(SOURCE DATA begins)
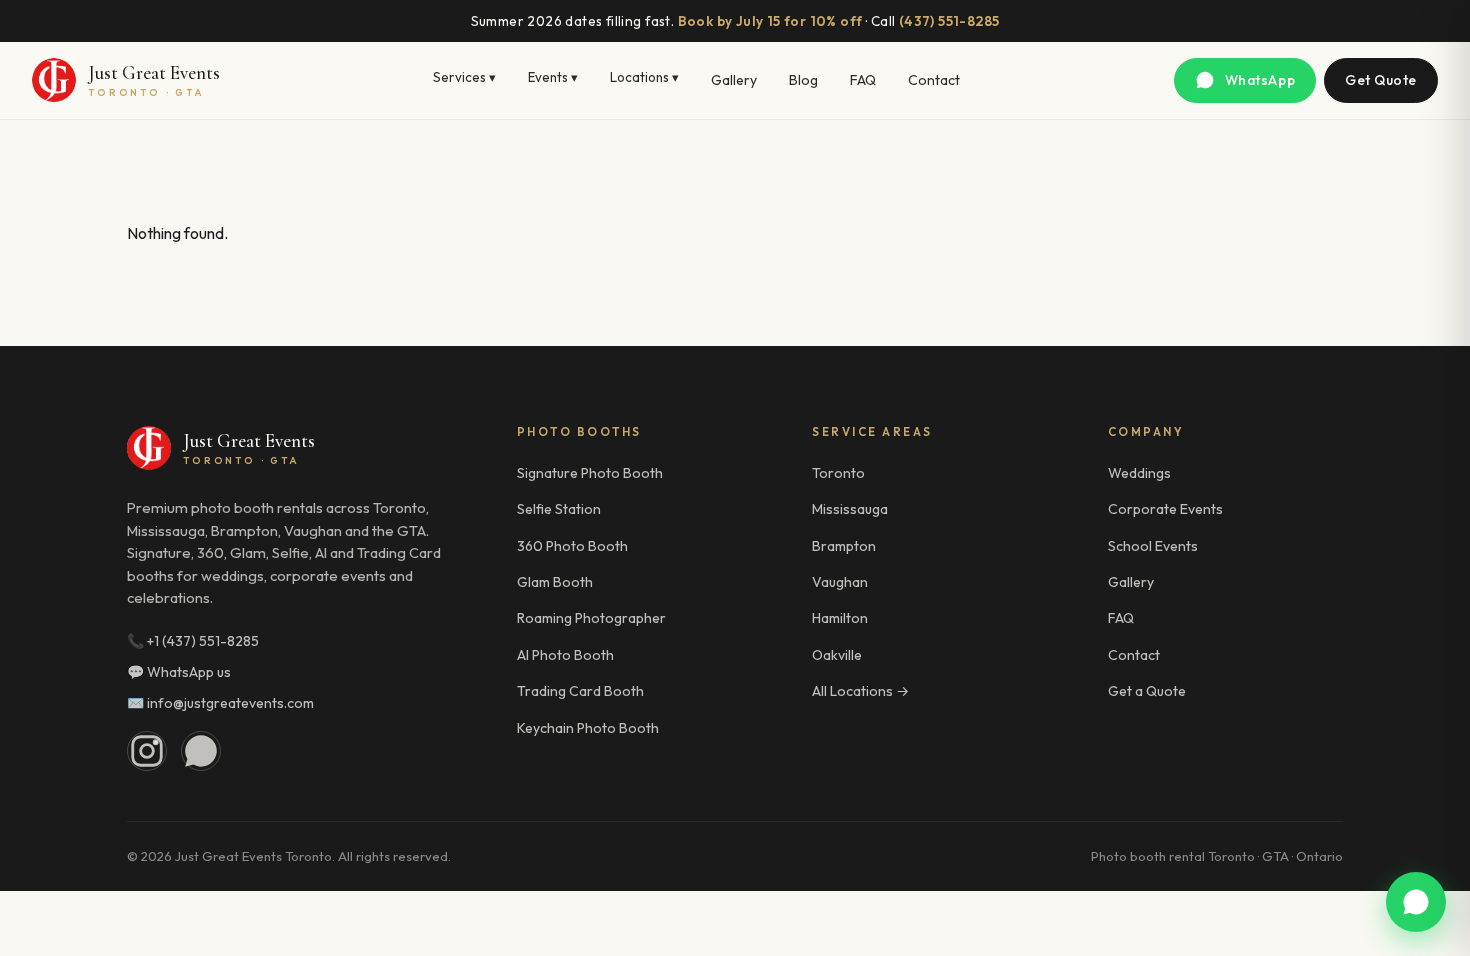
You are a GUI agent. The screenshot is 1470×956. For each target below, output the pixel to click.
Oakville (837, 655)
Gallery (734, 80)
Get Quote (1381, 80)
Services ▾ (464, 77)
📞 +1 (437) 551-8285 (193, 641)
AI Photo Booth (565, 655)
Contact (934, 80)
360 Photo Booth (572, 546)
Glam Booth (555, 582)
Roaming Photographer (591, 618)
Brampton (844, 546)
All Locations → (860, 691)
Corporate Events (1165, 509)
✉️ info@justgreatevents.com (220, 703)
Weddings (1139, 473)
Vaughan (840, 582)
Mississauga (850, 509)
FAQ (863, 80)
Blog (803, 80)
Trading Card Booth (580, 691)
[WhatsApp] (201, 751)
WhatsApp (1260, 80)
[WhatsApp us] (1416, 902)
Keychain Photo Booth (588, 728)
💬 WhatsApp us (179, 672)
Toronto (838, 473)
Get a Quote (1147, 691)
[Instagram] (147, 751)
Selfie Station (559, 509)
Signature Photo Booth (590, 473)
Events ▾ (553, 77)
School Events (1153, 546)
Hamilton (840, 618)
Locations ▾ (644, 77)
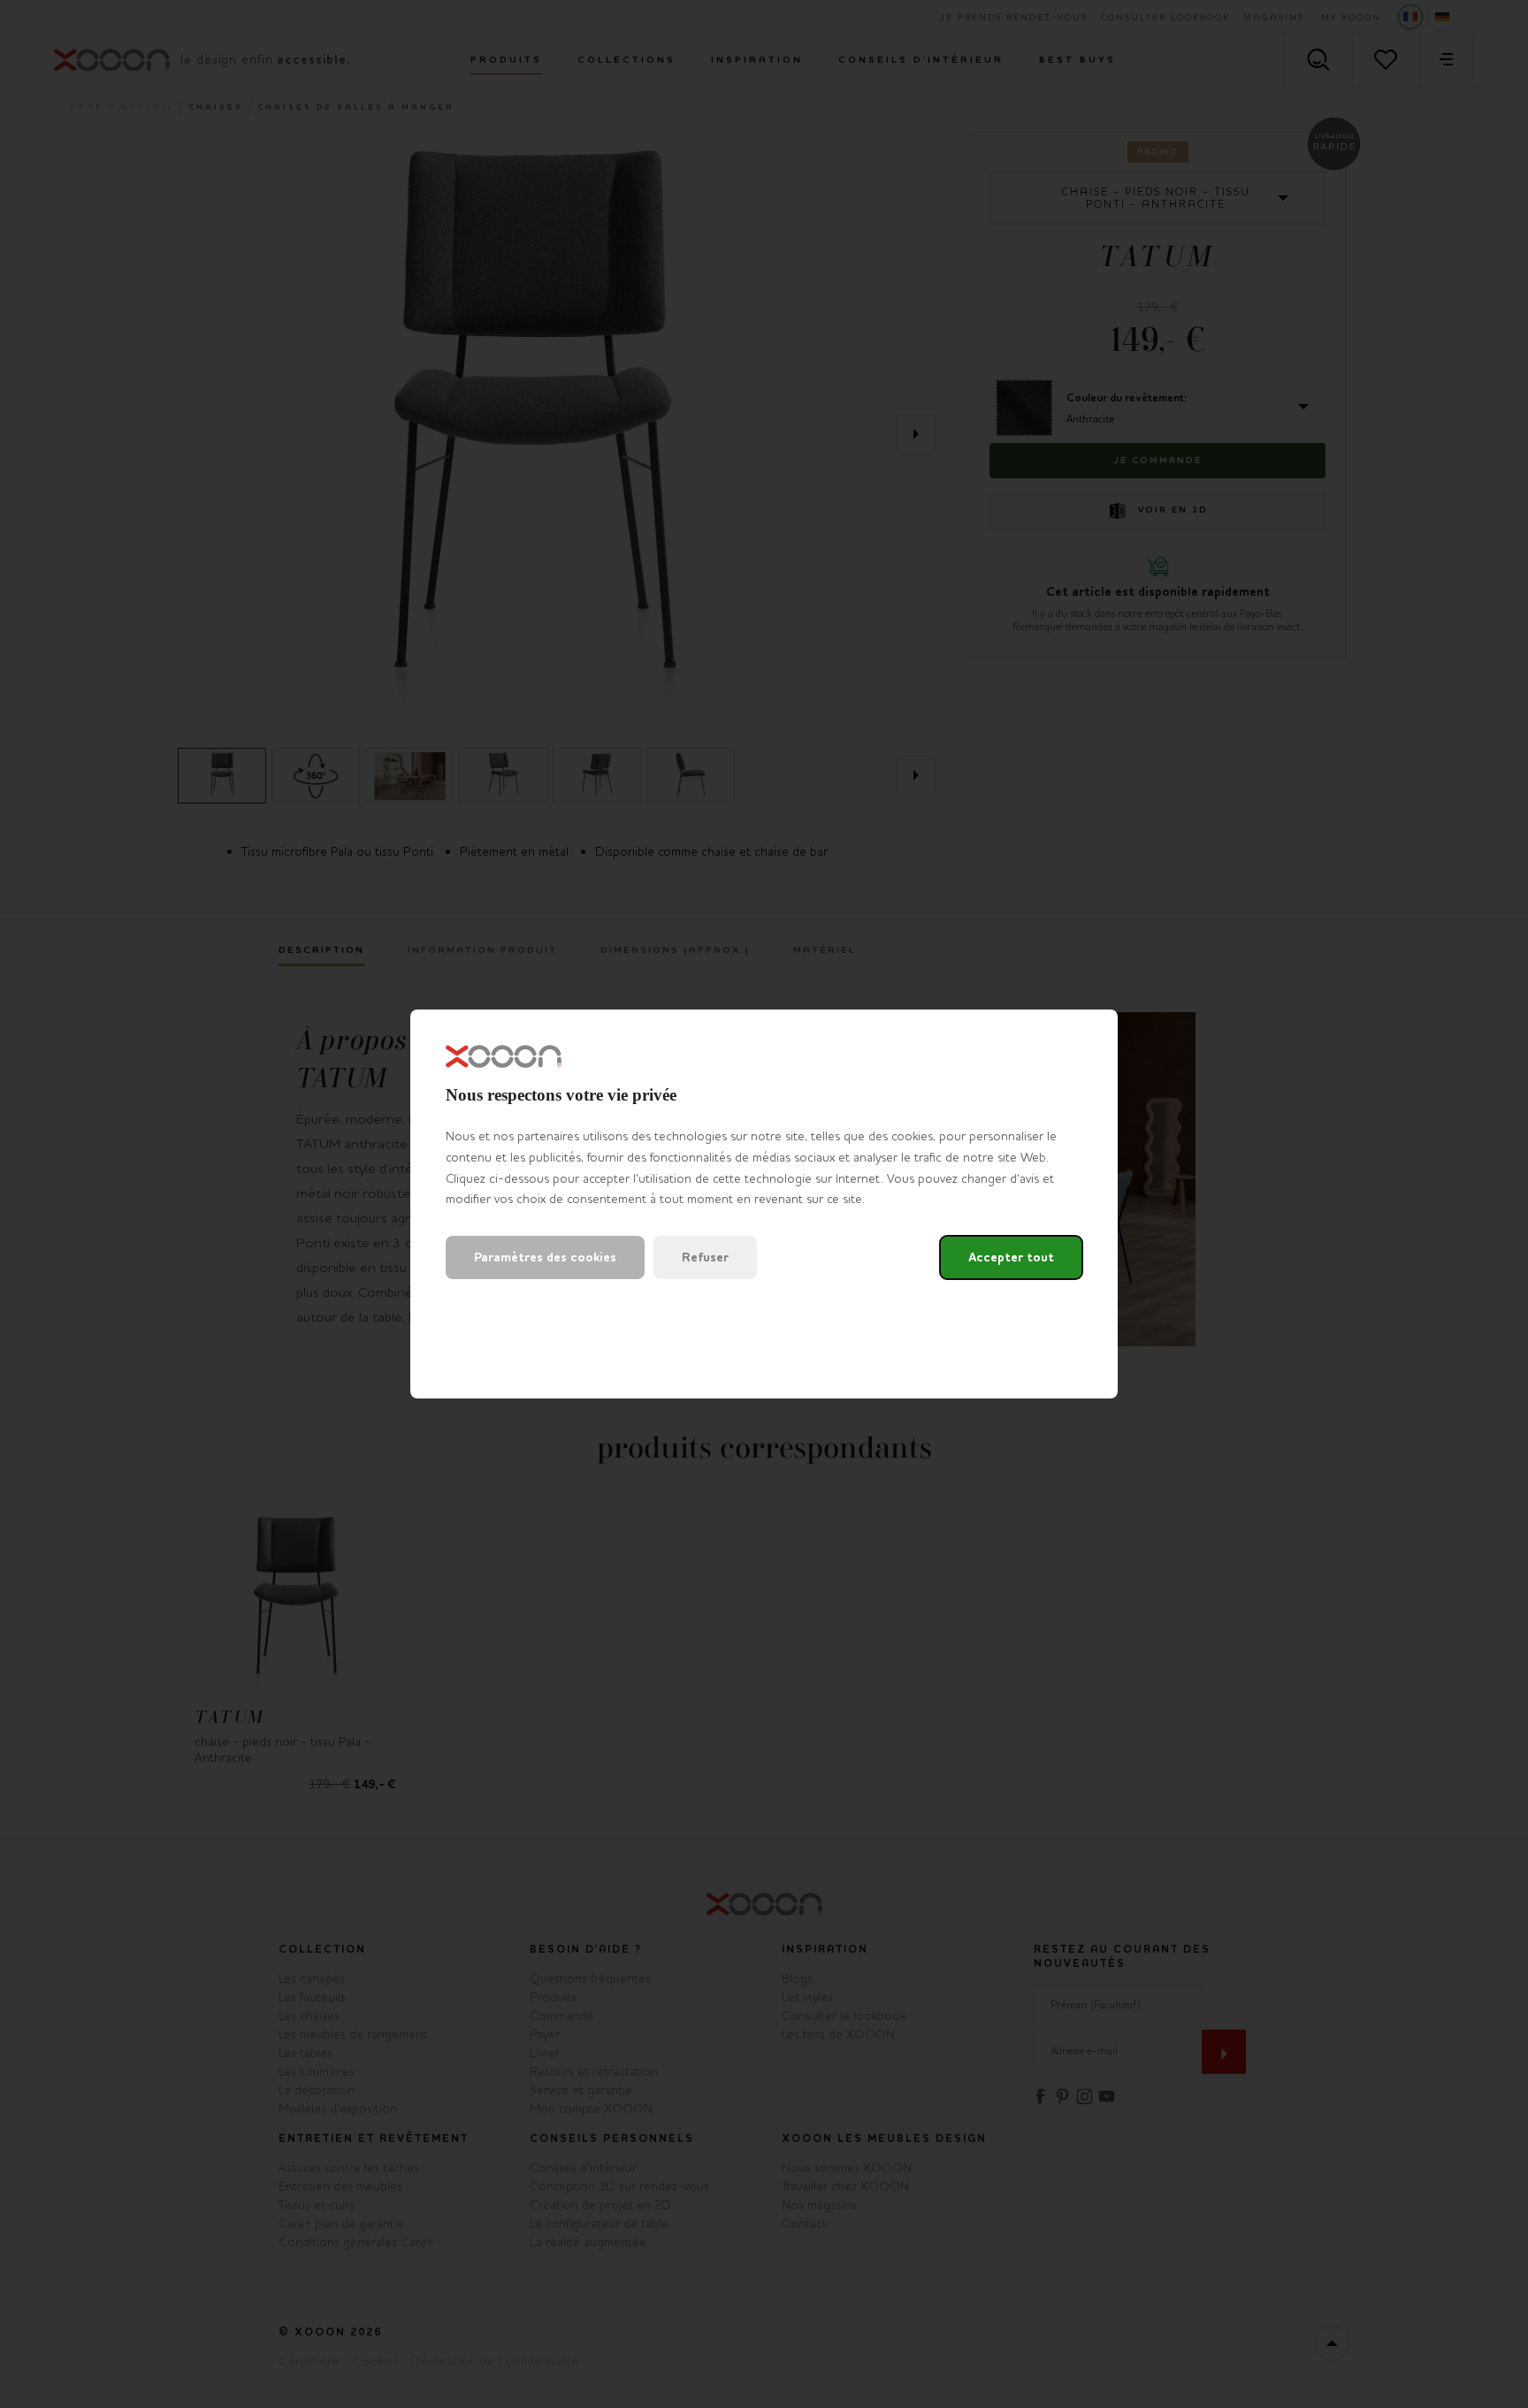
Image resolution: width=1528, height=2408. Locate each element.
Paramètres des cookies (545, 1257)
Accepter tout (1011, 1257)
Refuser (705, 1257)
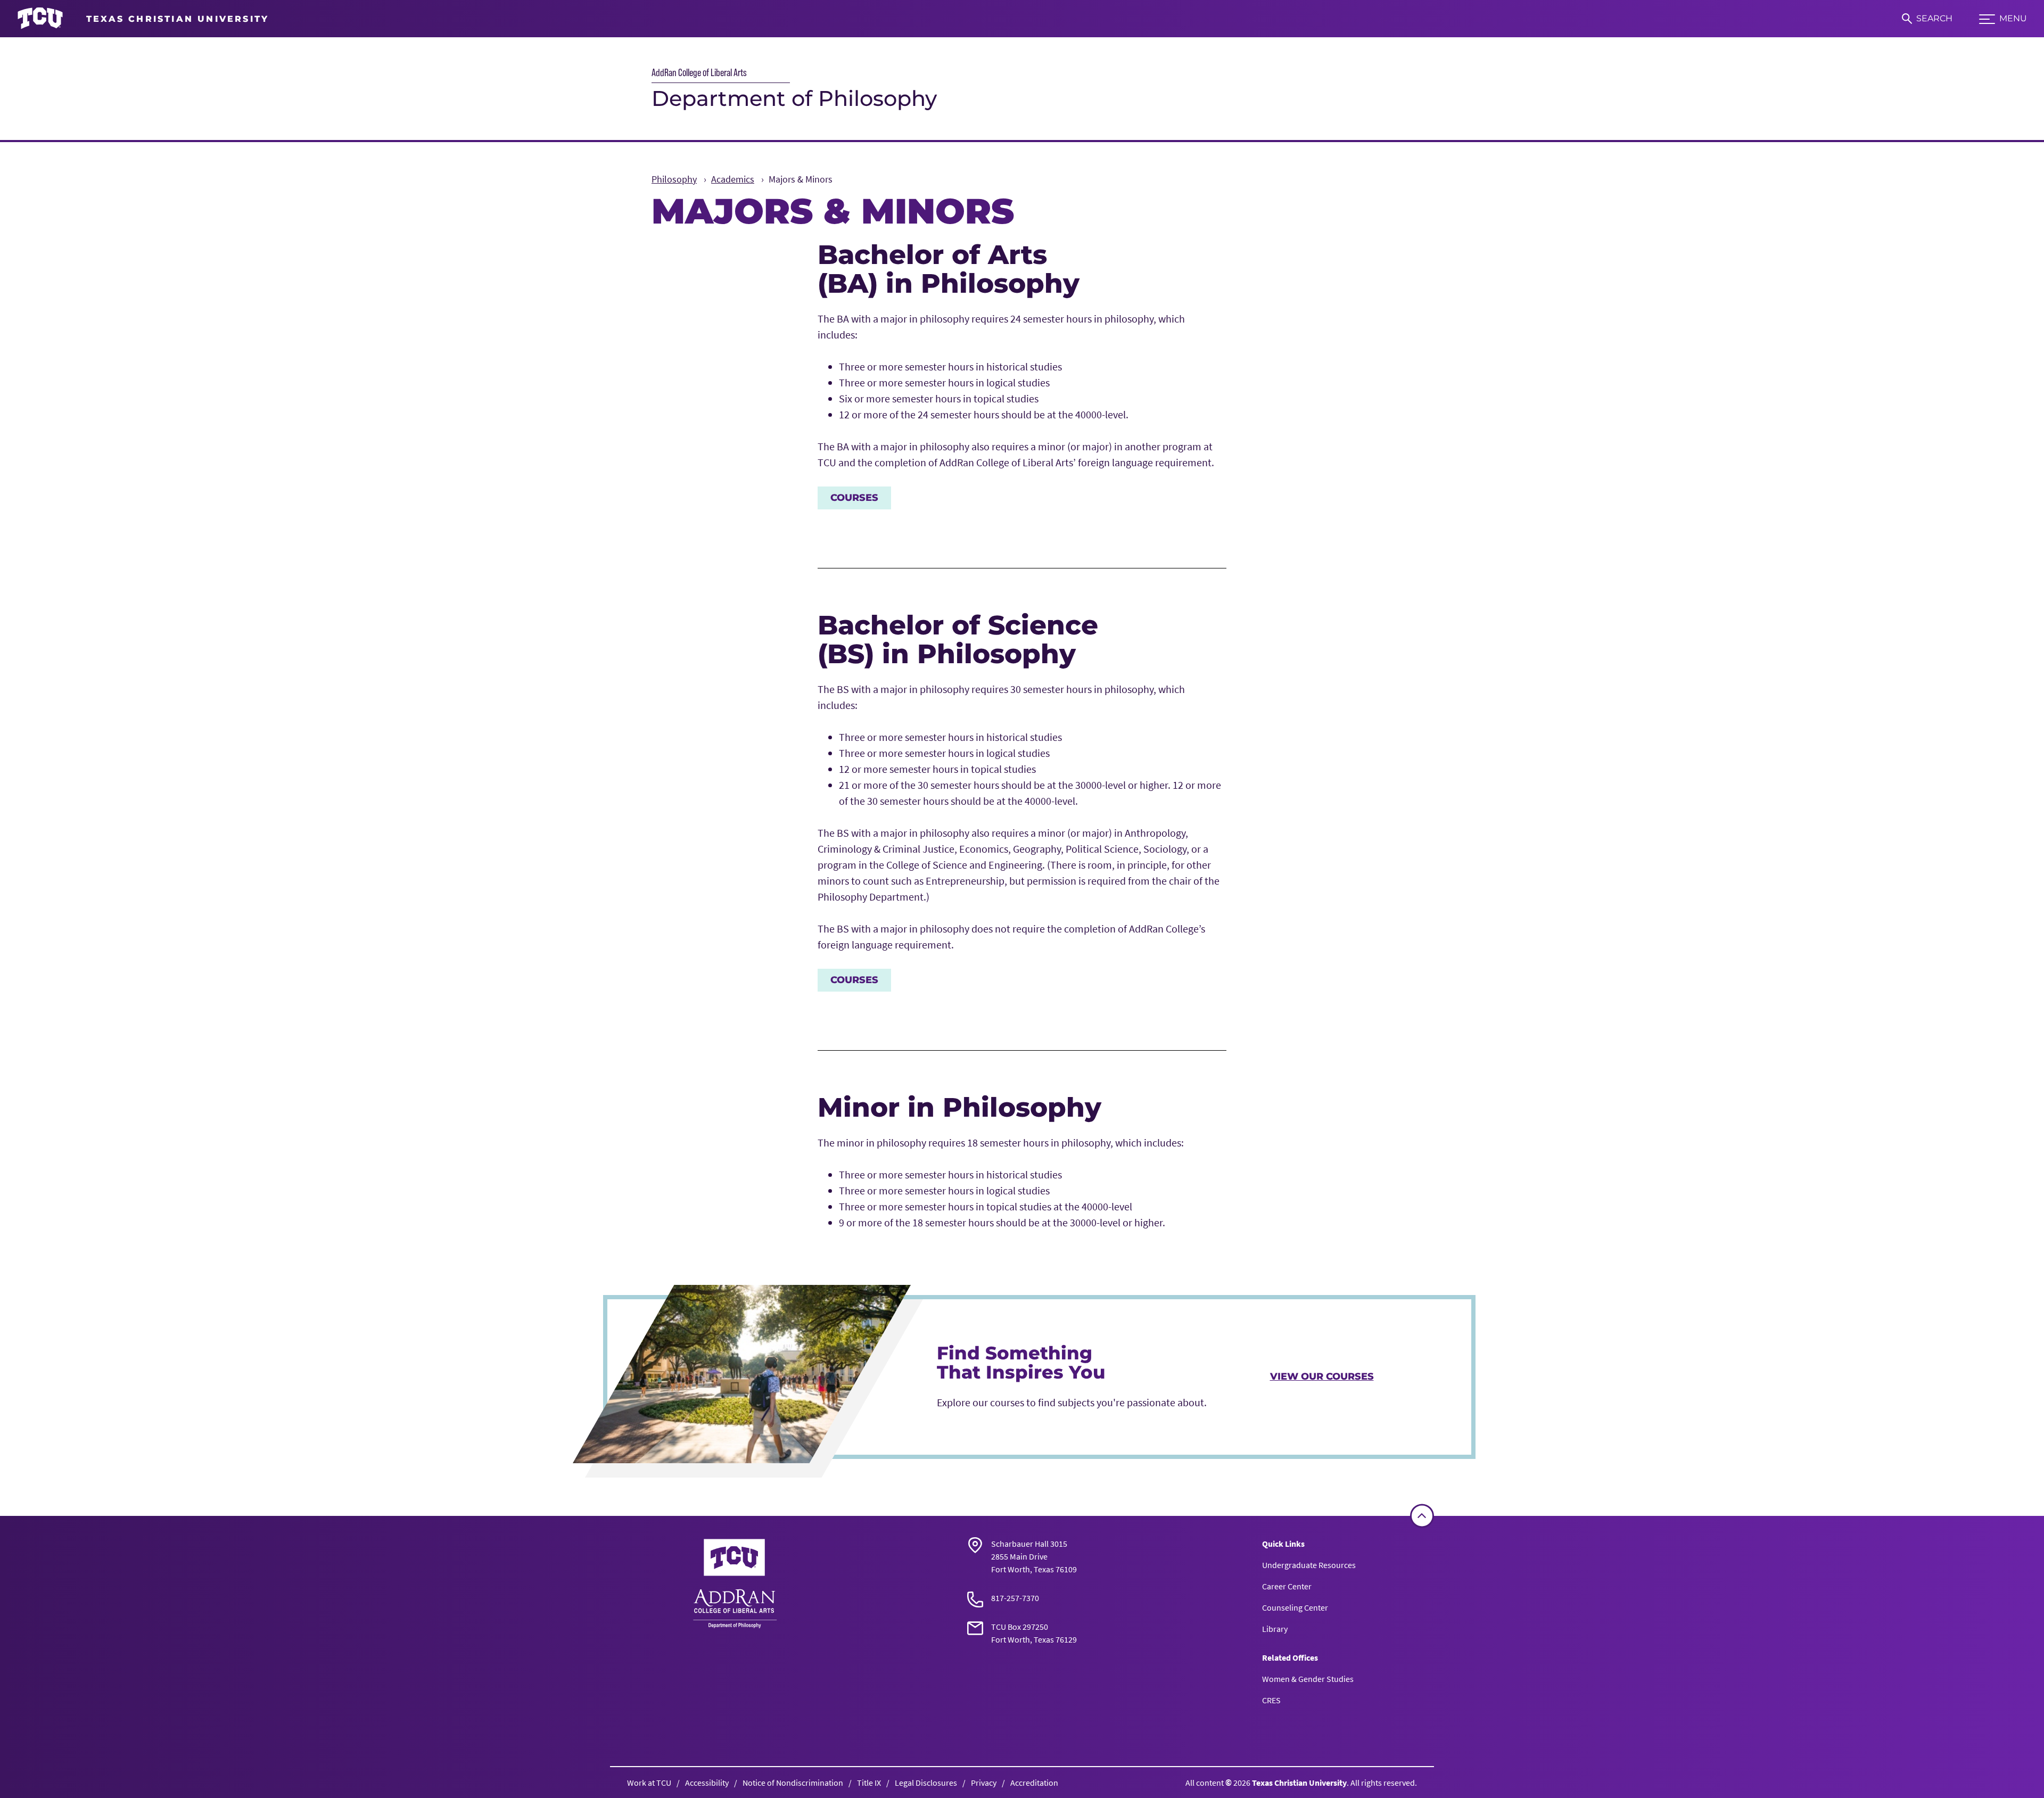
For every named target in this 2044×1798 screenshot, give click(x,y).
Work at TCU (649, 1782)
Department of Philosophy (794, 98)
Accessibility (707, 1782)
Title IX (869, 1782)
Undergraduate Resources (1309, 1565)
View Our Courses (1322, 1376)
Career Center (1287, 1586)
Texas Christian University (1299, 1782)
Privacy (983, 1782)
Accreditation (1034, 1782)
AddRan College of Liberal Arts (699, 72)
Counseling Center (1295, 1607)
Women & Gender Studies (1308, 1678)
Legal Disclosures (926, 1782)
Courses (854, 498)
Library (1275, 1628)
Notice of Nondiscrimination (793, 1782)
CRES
(SOURCE DATA ends)
__ACTION ITEM__. Lines containing the word "click": copy every one of them from the records above.

__RESPONSE BOX__.
You are a GUI agent. The screenshot is 1470×956. For each target below, output the pixel to click.
For every named target in this 2044×1798 screenshot, give click(x,y).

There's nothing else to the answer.